Sono un giudice di esecuzione penale nel dipartimento giudiziario di Lomas de Zamora, città argentina della provincia di Buenos Aires. Il mio compito è quello di eseguire la condanna, controllare che la presenza in carcere di un detenuto sia conforme ai diritti umani e, infine, stabilire se togliere o meno la libertà condizionale. Mi sono laureato in giurisprudenza nel 1974 e ho esercitato la funzione di avvocato fino al 2004/2005, anno in cui ho iniziato a svolgere funzioni di sovrintendenza nel servizio penitenziario forense, istituzione che si occupa di garantire il corretto funzionamento e la regolarità delle 54 carceri di Buenos Aires. Nel 2009, dopo aver partecipato ad un concorso, sono diventato giudice di esecuzione penale.

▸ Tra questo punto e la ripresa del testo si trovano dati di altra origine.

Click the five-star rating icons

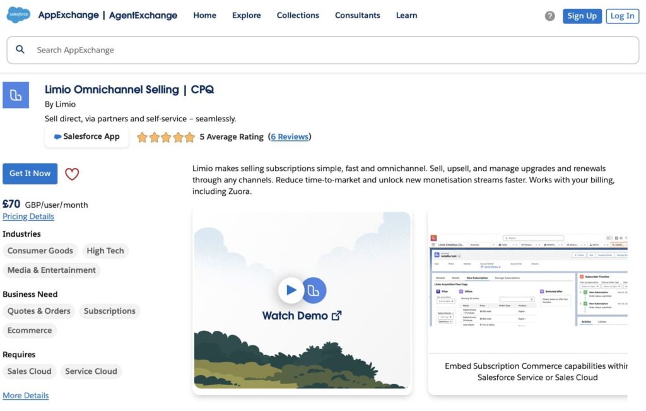coord(166,137)
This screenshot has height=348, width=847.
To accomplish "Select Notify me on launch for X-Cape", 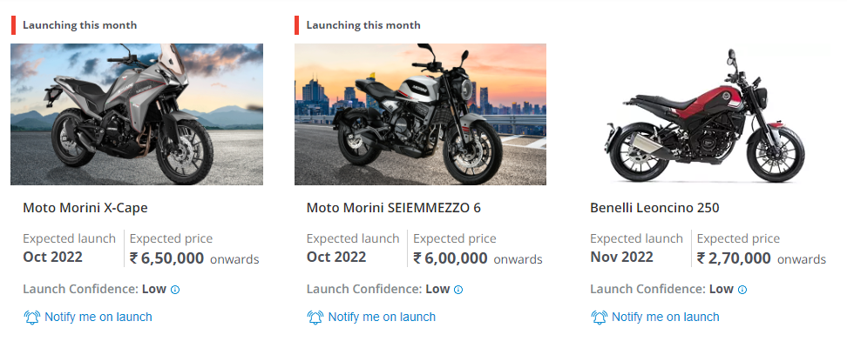I will click(98, 318).
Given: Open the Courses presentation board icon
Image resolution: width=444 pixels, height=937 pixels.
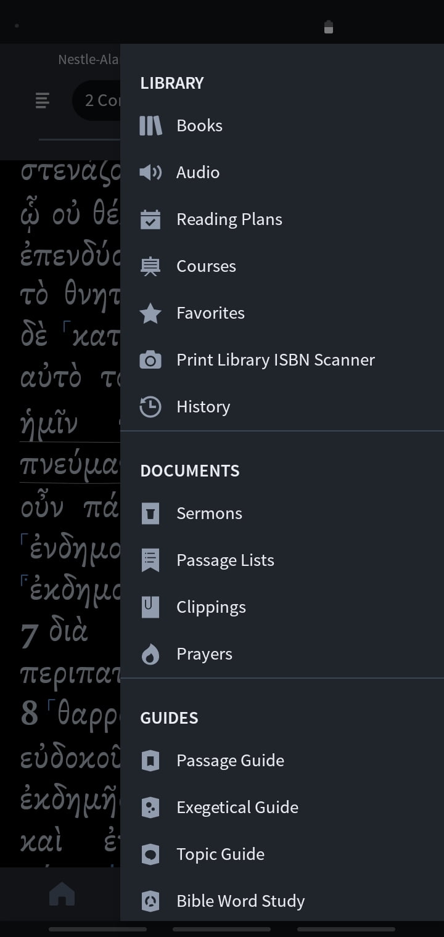Looking at the screenshot, I should pos(150,266).
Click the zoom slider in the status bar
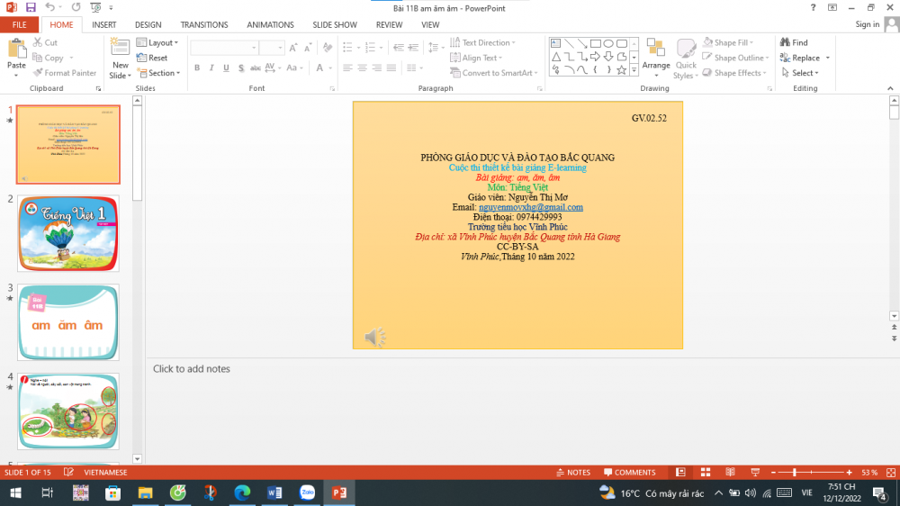 (x=795, y=473)
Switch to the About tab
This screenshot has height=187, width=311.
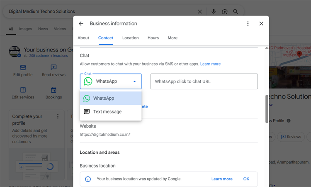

Sono un emigrato di seconda generazione che ha vissuto la propria migrazione in modo singolare: quando mi sono trasferito in Argentina con i miei genitori io non ero ancora nato. Ero sul punto di nascere perché mia madre era incinta di sei mesi quando decise, nel Settembre del 1948, di emigrare insieme a mio padre, avendo in Argentina i propri genitori e riponendo in un luogo nuovo e sconosciuto grande fiducia, tuttavia i miei piedi non hanno toccato terra palomontese. Infatti sono argentino, anche se la legge italiana prevede che io possa avere la doppia cittadinanza. Mia madre non era originaria di Palomonte ma di San Gregorio, quindi la mia discendenza palomontese deriva da mio padre, Angelomaria Valitutto, di Perrazze. I miei genitori sono partiti non tanto per bisogno, anche perché la famiglia Valitutto non aveva problemi economici, ma piuttosto perché in Argentina mia madre aveva i suoi familiari, sua madre, sua sorella e suo fratello. Mio padre, molto conservatore, probabilmente non sarebbe neanche partito se non fosse stato per la morte di mia sorella, scomparsa quando aveva 11 anni, e per la cecità di mio fratello. I parenti di mia madre insistevano affinché tutta la famiglia Valitutto si recasse in Argentina. Lì c’erano ospedali con medici rinomati e la speranza era quella di restituire la vista a mio fratello, poi di allontanarsi dal proprio paese ed anche un po’ dal dolore. All’inizio è stato difficile per mio padre. Tante volte è stato sul punto di tornare a casa, ma ormai aveva venduto quasi tutto ciò che aveva a Palomonte, quindi non tornò mai definitivamente in Italia. L’ultima volta che mio padre ha rivisto Palomonte è stato nell’estate del 1980, qualche mese prima del terremoto. Io, invece, prima di adesso ci sono venuto solo a vent’anni insieme a mia madre, per poi ritornarci una seconda volta oggi. Sono venuto a Palomonte soprattutto per mia figlia, che ho avuto da un secondo matrimonio e che ora ha 11 anni. Volevo che conoscesse la sua famiglia e la casa del nonno. È ancora piccola e avrà tutto il tempo per ritornare quando vorrà. Sono tranquillo del fatto che qui troverà sempre ospitalità. Mi piace molto l’Italia e la cultura italiana, infatti mia figlia studia italiano a La Plata, capitale dell’Argentina, tanto quanto lo spagnolo.

Quando sono venuto a Palomonte per la prima volta ci sono stato poco. Il più dei giorni mi spostavo visitando città come Salerno o Napoli. Il paese è radicalmente cambiato da come lo ricordo io, ma anche da come me lo raccontavano i miei genitori. Le case sono quasi residenziali e quello che noto è che non c’è gente per le strade. In Argentina la gente sta poco in casa, infatti quasi tutti la utilizzano solo per mangiare e dormire, poi si trascorre la maggior parte del tempo fuori. Quando ritorno a La Plata, mio paese di origine, lungo la strada vengo salutato da tutti. Lo stile di vita lo prevede e a me piace perché mi fa sentire a casa.

Uno dei più importanti scrittori argentini, Ernesto Sabato, figlio di immigrati italiani originari della Calabria, diceva che la situazione in cui si viene a trovare un migrante che parte è come una zona grigia, simile alla morte. Chi emigra in qualche modo muore ed un tempo moriva in un modo particolare: poiché i mezzi di comunicazione era scarsi e gli spostamenti difficili, spesso non si aveva notizia di un proprio familiare per mesi. Andarsene equivaleva in un certo senso a scomparire, senza sapere nulla della propria famiglia ed impossibilitati a dare notizie di sé in breve tempo. Oggi le cose non sono più così, ci si sposta con estrema facilità e si rimane in contatto con chiunque grazie ai telefonini. La zona grigia, come la chiamava Ernesto Sabato, oggi per un migrante è meno grigia e meno simile alla morte. Un saluto a tutti i palomontesi.